William Millinship – invariably known as ‘Bill’ – who has died aged 80, was a main player on The Observer for nearly 40 years – from David Astor’s heyday as editor to the turbulent times in the early 1990s before the Guardian bought the paper. The range of his roles has seldom been equalled: he covered a war; served as correspondent in Paris, Washington and Moscow; was news editor when one desk handled home and foreign; foreign editor and managing editor.

But this list fails to do justice to the influence he had both on the paper and on generations of Observer writers. He was the foundation on whom his colleagues depended, and the tributes since his death are a testimony to a fine man, exceptional journalist and one-paper loyalist. He was calm, organised, encouraging; a first rate administrator always careful with the paper’s pennies; no mean writer himself; and a great editor of colleagues’ copy. No misplaced comma escaped his eagle eye.

He was admired and much liked – the fondness for Bill shines out of the memories of those who worked with him during some of The Observer’s great years.

Neal Ascherson (foreign correspondent): Bill, more than anyone, managed The Observer’s transition from amateur to professional. The paper was in many ways ‘the Professorate’, a constellation of intellectuals disdainful of routines, and had to get seriously organised: getting those disciplines across was not easy for Bill. Some star performers and wannabe Hemingways resented being told how to work. Bill, with almost Buddhist patience, put up with their displays of temperament, and smiled in his quiet, satirical way… he was himself a much brighter and bolder journalist than many colleagues first realised.

Sue Arnold (columnist): Bill was my mentor: he hired me for three months, and then shuffled me about – news, Briefing, Ego, even sport – until a permanent job came up. He was warm, unassuming, generous and very, very funny. I shall miss him dreadfully.

John Hawkins (former copytaker): His dictation (from Paris in the 1950s) was so clear and rhythmic that I could reach over 120 words a minute on my new electric IBM golfball typewriter. He was also a true gentleman.

Donald Trelford (editor): Bill and I went back to my first day on The Observer in 1966, when I was Bill’s deputy on the news desk. When I was editor, he was someone I completely relied on, a superb journalist and a really good man.

Trevor Grove (features editor): Bill was a man of enormous kindness, wisdom and flinty humour. When I joined in 1980 he seemed to represent, with colleagues like Terry Kilmartin and Michael Davie, the very soul of the old Obs. Conference was a cockpit of strong views, as you might expect from a gathering that included Conor Cruise O’Brien, John Cole, Colin Legum, Neal Ascherson, Mary Holland, Tony Howard and Katharine Whitehorn. Bill was a quietly stabilising influence.

Mark Frankland (foreign correspondent): Bill’s key quality was dependability. He wrote with difficulty – not the only one – but his reporting was solid, one could always be sure of it. He was brave to take on Moscow as his last job abroad.

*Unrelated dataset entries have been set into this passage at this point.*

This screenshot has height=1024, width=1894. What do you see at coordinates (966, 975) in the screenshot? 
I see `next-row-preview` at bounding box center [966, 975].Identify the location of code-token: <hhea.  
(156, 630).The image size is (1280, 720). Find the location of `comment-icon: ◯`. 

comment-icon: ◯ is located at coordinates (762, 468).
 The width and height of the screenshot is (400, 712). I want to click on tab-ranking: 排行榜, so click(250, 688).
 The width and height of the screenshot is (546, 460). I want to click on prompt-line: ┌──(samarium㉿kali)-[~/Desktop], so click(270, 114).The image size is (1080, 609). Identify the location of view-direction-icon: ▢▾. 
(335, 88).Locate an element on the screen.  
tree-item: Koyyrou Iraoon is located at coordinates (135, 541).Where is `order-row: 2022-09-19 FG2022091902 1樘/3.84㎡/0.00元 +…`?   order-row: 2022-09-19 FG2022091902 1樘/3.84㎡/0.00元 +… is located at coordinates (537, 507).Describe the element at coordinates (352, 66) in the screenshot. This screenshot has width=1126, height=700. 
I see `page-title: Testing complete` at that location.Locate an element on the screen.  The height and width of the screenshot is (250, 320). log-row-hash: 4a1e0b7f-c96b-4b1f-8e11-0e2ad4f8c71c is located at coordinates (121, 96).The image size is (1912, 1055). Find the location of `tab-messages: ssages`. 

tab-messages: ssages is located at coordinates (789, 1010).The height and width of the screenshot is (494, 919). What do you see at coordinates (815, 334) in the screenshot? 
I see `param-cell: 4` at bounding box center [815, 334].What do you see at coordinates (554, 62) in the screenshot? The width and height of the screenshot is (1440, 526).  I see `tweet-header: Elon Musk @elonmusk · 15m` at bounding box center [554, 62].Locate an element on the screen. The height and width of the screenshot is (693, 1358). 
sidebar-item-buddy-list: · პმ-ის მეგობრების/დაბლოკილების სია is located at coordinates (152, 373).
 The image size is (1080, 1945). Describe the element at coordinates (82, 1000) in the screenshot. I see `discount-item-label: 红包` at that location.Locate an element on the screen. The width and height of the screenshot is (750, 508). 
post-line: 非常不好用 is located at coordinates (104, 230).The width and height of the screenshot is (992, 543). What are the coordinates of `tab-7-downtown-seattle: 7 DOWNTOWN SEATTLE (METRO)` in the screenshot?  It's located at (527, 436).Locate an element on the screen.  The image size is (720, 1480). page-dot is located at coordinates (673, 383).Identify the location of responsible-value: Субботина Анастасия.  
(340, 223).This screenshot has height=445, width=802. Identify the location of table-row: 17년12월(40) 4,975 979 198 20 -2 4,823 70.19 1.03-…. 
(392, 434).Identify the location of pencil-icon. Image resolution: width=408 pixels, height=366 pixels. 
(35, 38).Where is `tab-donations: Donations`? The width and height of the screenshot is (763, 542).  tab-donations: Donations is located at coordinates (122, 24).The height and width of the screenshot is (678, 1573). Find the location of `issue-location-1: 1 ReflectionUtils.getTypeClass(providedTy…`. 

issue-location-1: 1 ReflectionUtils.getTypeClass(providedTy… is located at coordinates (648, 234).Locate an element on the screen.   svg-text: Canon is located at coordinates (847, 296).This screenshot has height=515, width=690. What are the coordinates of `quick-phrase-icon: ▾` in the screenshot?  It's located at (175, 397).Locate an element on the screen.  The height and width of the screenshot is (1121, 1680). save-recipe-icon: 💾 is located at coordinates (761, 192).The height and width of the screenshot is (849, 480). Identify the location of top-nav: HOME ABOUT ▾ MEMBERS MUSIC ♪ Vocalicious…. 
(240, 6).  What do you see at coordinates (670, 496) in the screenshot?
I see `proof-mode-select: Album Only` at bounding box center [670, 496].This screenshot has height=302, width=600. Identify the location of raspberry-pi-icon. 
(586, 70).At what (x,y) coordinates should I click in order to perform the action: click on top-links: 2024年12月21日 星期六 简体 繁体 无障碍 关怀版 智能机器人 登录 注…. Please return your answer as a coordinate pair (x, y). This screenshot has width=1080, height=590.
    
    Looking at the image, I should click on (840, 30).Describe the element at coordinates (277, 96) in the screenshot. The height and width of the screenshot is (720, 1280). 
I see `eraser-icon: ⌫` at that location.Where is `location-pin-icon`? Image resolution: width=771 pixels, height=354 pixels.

Bob Low (sports editor): At first I was intimidated by him, but soon we got on fine. I admired his no-nonsense style and gradually found there was much more to him than that. He was very kind. That was the lovely thing about the Obs: you started working with people of whom you were in awe; before you knew it you were the best of friends.

Robin Lustig (foreign correspondent): He was the first man I made contact with at The Observer, and his decency and friendship were a big part of why I fell in love with the paper.

My own most loved tale about Bill concerns when I got married. He was news editor and the boss of both myself and my wife-to-be, Christine Doyle, the medical correspondent. I went to see him: ‘May I have Saturday off to get married?’ Pause, and then a cautious ‘yes’. Further pause. ‘Who are you marrying?’ I told him. Longer pause. ‘I suppose that means you’ll both want the Saturday off.’

It was probably a joke – Bill’s first love had been acting, and he had appeared alongside Shirley Williams at the Oxford University Dramatic Society.